Yeah thanks. I went by a store today and got set straight. Apparently I got some bad information. I just ordered a half gallon of gator glide G4.


----------



## flatsmaster (Aug 28, 2015)

DixieDawg you will be happy with ur choice


----------



## jritchey65 (Aug 28, 2015)

king killer delete said:


> It does cost a bit but it works. My buddy owns LineX of Savannah and he will spray anything



Wonder if that would be a good solution to a "leaky" rivet situation?


----------



## rnelson5 (Aug 28, 2015)

jritchey65 said:


> Wonder if that would be a good solution to a "leaky" rivet situation?

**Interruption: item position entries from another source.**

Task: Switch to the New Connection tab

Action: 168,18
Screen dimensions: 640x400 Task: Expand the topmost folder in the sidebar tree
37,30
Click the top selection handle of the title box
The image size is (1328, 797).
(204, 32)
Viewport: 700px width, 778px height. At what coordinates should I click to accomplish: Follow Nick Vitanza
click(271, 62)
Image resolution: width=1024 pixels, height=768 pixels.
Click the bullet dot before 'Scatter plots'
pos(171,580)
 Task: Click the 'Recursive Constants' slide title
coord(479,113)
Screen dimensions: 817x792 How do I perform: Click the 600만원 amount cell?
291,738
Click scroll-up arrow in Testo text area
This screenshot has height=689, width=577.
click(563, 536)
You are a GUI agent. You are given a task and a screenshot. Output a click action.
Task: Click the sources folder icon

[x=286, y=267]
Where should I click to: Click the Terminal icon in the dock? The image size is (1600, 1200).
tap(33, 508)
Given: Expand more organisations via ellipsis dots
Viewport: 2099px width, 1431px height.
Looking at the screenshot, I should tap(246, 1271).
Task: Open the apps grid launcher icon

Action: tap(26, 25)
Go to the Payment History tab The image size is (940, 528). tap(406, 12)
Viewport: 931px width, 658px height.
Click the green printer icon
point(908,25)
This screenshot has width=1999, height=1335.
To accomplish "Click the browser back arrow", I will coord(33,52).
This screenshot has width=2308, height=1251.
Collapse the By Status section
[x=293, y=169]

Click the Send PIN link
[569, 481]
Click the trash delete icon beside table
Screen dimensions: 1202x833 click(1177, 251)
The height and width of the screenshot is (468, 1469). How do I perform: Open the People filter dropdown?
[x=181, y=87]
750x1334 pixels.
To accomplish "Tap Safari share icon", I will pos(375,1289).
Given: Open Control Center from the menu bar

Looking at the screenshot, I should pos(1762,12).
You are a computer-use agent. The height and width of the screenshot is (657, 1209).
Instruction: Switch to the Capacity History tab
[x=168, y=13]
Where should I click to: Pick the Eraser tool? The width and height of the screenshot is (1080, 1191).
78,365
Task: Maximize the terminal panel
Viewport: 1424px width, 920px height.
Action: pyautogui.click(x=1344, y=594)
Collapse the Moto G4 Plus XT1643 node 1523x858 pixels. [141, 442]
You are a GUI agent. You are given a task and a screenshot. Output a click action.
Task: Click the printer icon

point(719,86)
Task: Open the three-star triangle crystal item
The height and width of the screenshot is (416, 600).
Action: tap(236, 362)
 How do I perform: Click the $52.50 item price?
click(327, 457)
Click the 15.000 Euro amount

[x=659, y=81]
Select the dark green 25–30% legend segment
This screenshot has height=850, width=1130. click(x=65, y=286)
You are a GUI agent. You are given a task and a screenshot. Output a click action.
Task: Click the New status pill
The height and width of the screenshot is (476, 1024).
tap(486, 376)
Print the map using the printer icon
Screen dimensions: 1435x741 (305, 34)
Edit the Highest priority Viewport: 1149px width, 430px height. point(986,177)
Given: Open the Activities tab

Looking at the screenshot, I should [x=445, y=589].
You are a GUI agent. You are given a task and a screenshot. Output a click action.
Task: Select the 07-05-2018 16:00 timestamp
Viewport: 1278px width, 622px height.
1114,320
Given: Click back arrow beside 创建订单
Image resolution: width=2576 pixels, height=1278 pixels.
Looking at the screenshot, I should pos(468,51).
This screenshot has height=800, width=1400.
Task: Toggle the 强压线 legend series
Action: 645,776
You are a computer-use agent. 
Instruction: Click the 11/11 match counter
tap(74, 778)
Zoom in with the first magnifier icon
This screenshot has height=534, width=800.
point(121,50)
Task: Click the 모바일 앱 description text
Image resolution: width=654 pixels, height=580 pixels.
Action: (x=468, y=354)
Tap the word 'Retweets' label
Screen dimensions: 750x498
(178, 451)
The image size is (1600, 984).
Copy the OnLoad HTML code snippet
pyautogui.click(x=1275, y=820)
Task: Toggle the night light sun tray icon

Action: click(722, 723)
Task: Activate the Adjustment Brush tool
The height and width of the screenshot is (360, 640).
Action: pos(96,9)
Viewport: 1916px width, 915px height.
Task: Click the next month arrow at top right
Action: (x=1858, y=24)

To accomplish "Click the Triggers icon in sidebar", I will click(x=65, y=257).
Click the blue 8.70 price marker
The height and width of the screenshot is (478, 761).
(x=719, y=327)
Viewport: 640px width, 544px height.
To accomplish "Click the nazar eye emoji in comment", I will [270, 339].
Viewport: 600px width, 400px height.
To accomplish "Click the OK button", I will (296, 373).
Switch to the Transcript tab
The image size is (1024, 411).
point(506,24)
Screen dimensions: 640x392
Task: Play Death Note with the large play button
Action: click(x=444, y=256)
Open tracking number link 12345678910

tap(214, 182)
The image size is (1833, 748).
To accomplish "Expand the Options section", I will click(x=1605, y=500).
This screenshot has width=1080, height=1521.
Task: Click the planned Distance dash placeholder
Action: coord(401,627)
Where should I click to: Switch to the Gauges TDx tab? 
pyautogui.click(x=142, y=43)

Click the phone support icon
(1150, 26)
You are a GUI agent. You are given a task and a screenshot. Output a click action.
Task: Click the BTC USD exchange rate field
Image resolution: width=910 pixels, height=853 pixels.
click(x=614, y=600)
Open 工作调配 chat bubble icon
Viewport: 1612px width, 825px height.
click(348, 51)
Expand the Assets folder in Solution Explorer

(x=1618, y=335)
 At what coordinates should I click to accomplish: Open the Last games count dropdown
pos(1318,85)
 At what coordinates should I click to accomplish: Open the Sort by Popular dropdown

I tried it on an old john boat one time and it did not work. I had coats on the inside and out.


----------



## king killer delete (Aug 28, 2015)

Back in the old days we would glass the bottom of a leaky Jon boat. Bass pro had some stuff that you melted with a propane torch that worked ok but best Thing to do is replace the rivet or rivets that leak.


----------



## DixieDawg2shot (Aug 28, 2015)

I didn't want to start a new thread but for anyone reading this is wma permit federal or do you have to buy one for each state you hunt in?


----------



## Woodsedgefarm (Aug 29, 2015)

DixieDawg2shot said:


> I didn't want to start a new thread but for anyone reading this is wma permit federal or do you have to buy one for each state you hunt in?


Each state.


----------



## rnelson5 (Aug 29, 2015)

DixieDawg2shot said:


> I didn't want to start a new thread but for anyone reading this is wma permit federal or do you have to buy one for each state you hunt in?



Also the waterfowl permit is each state.


----------



## Hooked On Quack (Aug 29, 2015)

king killer delete said:


> It does cost a bit but it works. My buddy owns LineX of Savannah and he will spray anything





Anything ???


----------



## king killer delete (Aug 30, 2015)

Hooked On Quack said:


> Anything ???


With in reason


----------



## strutlife (Aug 30, 2015)

Like others have mentioned, DO NOT unhook boat to load or unload unless it is in the water. Your boat will make close friends with the boat ramp.


----------



## king killer delete (Sep 5, 2015)

strutlife said:


> Like others have mentioned, DO NOT unhook boat to load or unload unless it is in the water. Your boat will make close friends with the boat ramp.


Something tells me you forgot and you have done this before


----------



## g0nef1sshn (Sep 5, 2015)

rnelson5 said:


> I tried it on an old john boat one time and it did not work. I had coats on the inside and out.



Leakey rivet is best to rebuck solid rivet or take it out, and replace with a new one (pop or solid depending on if its structural or not) gobbered up in 5200. And/or seal the the inside the a product called Gluvit.


----------